1. The making of chocolate begins with the harvest of the cocoa pods. The pods are first split open to reveal the cocoa beans surrounded by a fruity pulp. This pulp is sometimes used to make drinks or desserts, as it has a pleasant fruity taste with subtle chocolate flavour. The beans and pulp are scraped from the pods and left to ferment in baskets for two to eight days. Without fermentation, the beans would be too astringent and bitter to enjoy.
2. Once the beans are fermented, they are spread out in a single layer and left to dry completely, usually in direct sunlight. After the beans are fully dried, they are packaged and shipped to chocolate manufacturers around the world.
3. At the manufacturing facility, they are roasted to bring out the most intense chocolate flavours and colours. The time and temperature of the roasting depends on the type of beans and their relative moisture levels. After roasting, the beans are transferred to a winnower that removes the shells of the beans and leaves the “nibs” which is the essence of the cocoa bean that is full of cocoa solids and cocoa butter.
4. The nibs are then ground to a thick, rich paste called chocolate liquor (a misleading term, since the product contains no alcohol). This liquor is the foundation for all chocolate products, and at last begins to resemble and smell like conventional chocolate. The liquor is pressed to remove the cocoa butter, which leaves a powdery disc known as “cocoa presscake.” Presscake, when pulverized, becomes common cocoa powder.
5. At this point, the chocolate process varies depending on the recipe and formulation of the manufacturer. If the chocolate is low quality, the pulverized “presscake” will be mixed with vegetable fats, sugar and flavourings to become substandard chocolate. If the chocolate is going to be higher quality, cocoa butter will be re-added to the chocolate liquor, along with other ingredients like sugar, vanilla and milk. White chocolate undergoes a similar process, except it does not contain chocolate liquor or cocoa powder. The mixture then travels through a series of rollers to smoothen out the texture before travelling to the conching machine.
6. Conching is the final step. The speed, temperature and length of the conching process determines the final texture and flavour of the chocolate, as conching smoothens the chocolate and mellows any remaining acidic tones. After conching, the chocolate is tempered in large machines that cool the chocolate to precise temperatures in order to produce shiny, smooth bars. Finally, the chocolate is poured into moulds, wrapped, and ready for shipping.
Components of the cocoa bean
The two main components of the cocoa bean are basically the ‘fats’ or the ‘cocoa butter’ and constitutes about 50-55% of the whole bean. The rest of the bean is composed of ‘non-fat solids’ and together, both these components make the ‘cocoa mass’ or ‘cocoa solids.’
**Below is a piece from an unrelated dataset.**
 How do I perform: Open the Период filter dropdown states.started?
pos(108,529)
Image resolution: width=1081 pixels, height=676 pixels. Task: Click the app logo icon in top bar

Cocoa butter (fats) is colourless, the flavour carrier and is responsible for giving the texture and mouth-feel to the chocolate. On the other hand, non-fat solids are the flavouring component and gives taste in the chocolate.
The more preferred category of chocolate, i.e., the ‘Couverture’ chocolate, is made by combining the ‘cocoa mass’ with sugar, vanilla and the emulsifier lecithin (usually extracted from soya) where as the inexpensive category of chocolate, i.e., the ‘Coating/Glaze’ chocolate is derived by combining the ‘non-fat solids’ with vegetable fat, sugar, vanilla and emulsifier lecithin.
The separation of the ‘non-fat solids’ from the cocoa bean results in what is commonly known as ‘cocoa powder’ with some variable fat content. The higher the percentage of fat content in the ‘cocoa powder’, the superior is the quality. Also, this powder is acidic in nature, so it is treated with an alkali, in a process called Dutch Process, to make it richer, darker, less acidic and has less tendency to settle out when combined with liquids. This way it is also made suitable for dishes that call for baking powder.